COGNITIVE PHENOTYPES IN EUROPE

Publication

COGNITIVE PHENOTYPES IN EUROPE

Conference Paper/Poster - Dec 6, 2014

Abrahams Sharon, Weber Markus, Mora Padina J, Hardiman Orla, Chio A, Silani Vincenzo, Polleti B, Newton J., Van den Bergh Leonard, Niven E, Lule Dorotheé, Ludolph Albert, Bak Thomas, Burkhardt Christian

Units

Muskelzentrum | ALS Clinic

Keywords

cognition, behaviour, phenotype

Citation

Abrahams S, Weber M, Mora Padina J, Hardiman O, Chio A, Silani V, Polleti B, Newton J, Van den Bergh L, Niven E, Lule D, Ludolph A, Bak T, Burkhardt C (2014). COGNITIVE PHENOTYPES IN EUROPE.

Type

Conference Paper/Poster (English)

Conference Name

25th International Symposium on ALS/MND (Brussels)

Publisher Proceedings

ALS/FTD Journal

Publication Date

Dec 6, 2014

Pages

81-92

Publisher

Informa Health Care (London, England)

Brief description/objective

Objectives: The aim of this study was to develop and apply a single method for measuring cognitive change across European centres in an attempt to harmonize cognitive screening and compare cognitive phenotypes.
Methods: The Edinburgh Cognitive and Behavioural ALS Screen (ECAS) has been previously shown to be sensitive to cognitive impairment in ALS (1). Here the ECAS was translated and applied to a total of 466 ALS patients (Scotland, n = 78, Ireland, n = 73, Italy-Milan n = 59, Italy-Turin n = 33, Holland, n = 40, Spain n = 40, Germany n = 73 and Switzerland, n = 35). Furthermore local normative data was collected within each country and cut-offs for abnormality determined.
Results: The ECAS was found to be sensitive to the types of impairment typically present in ALS patients across countries. The frequency of impairment within each country significantly differed ranging from 10 to 53% with a higher proportion of impaired patients from the samples in Ireland, Italy and Scotland and lower rates in Germany and the Netherlands. Furthermore the profile of impairment across cognitive domains also differed between countries with a greater proportion of patients with non-specific cognitive dysfunction (Memory, Visuospatial) in Ireland, while those in Scotland, Italy and Germany showed a more typical disproportionate impairment in ALS Specific functions (Executive, Language and Fluency).
There was a significant difference between samples in diagnostic delay and this significantly correlated with the degree of impairment in executive functions. Patients with a shorter delay indicating a more aggressive disease having more cognitive impairment. Furthermore duration of illness significantly correlated with ECAS scores, those patients with a longer duration of illness less likely to experience cognitive change.

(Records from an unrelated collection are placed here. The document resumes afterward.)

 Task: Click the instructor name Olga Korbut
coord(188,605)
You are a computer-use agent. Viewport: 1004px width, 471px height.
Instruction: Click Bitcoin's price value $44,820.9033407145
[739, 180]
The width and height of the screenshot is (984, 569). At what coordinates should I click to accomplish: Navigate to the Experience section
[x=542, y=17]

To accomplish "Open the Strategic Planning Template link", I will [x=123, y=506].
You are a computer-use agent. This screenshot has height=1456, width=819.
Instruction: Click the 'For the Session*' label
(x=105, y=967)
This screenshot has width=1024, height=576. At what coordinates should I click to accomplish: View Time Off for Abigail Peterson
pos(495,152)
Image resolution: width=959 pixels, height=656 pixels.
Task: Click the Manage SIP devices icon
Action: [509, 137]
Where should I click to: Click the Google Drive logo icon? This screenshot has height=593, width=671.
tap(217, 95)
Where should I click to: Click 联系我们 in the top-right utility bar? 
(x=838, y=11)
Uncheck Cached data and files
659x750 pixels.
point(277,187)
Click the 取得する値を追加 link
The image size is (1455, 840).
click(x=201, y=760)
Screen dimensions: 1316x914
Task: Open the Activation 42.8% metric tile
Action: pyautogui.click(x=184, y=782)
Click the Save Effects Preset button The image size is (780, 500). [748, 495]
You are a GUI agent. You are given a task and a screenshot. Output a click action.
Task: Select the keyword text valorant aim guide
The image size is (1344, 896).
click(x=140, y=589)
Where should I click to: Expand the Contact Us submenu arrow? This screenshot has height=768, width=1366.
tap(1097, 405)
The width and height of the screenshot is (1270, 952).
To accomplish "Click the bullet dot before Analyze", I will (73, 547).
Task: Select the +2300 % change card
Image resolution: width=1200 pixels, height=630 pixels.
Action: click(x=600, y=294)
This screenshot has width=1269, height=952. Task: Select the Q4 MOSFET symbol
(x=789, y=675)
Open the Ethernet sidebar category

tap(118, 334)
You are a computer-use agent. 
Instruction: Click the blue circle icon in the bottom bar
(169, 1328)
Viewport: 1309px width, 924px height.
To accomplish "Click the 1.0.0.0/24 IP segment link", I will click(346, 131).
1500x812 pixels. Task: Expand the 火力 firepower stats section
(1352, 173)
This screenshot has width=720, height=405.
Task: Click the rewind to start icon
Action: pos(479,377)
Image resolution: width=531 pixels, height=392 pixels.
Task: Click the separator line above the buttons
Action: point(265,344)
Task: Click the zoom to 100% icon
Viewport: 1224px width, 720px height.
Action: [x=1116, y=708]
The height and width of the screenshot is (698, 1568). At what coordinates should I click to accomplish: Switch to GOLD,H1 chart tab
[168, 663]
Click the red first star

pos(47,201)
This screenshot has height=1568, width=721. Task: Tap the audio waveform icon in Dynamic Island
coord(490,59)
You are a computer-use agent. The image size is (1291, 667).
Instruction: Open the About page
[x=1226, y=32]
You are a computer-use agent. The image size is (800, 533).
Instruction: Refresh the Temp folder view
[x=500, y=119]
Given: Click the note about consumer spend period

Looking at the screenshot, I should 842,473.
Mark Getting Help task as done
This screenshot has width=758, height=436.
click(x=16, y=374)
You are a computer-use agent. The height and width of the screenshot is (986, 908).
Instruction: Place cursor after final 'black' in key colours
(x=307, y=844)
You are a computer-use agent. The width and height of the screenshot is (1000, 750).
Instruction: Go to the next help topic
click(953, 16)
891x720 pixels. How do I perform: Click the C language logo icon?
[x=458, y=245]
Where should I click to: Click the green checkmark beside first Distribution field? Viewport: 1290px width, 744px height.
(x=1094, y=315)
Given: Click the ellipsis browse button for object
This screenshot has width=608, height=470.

Age of onset also significantly correlated with cognitive impairment, with younger patients less likely to experience cognitive change. Frequency of impairment did not significantly differ according to symptom site of onset, which contradicts previously described associations with bulbar dysfunction, once tests which accommodate for speech and limb disability as the ECAS are used.
Genetic analyses were available from 81 patients. Those positive for the C9orf72 mutation displayed ALS-specific cognitive dysfunction but were also more likely to have visuospatial dysfunction than those found to be negative for this mutation. The findings are related to clinical profiles including severity of disease and population differences.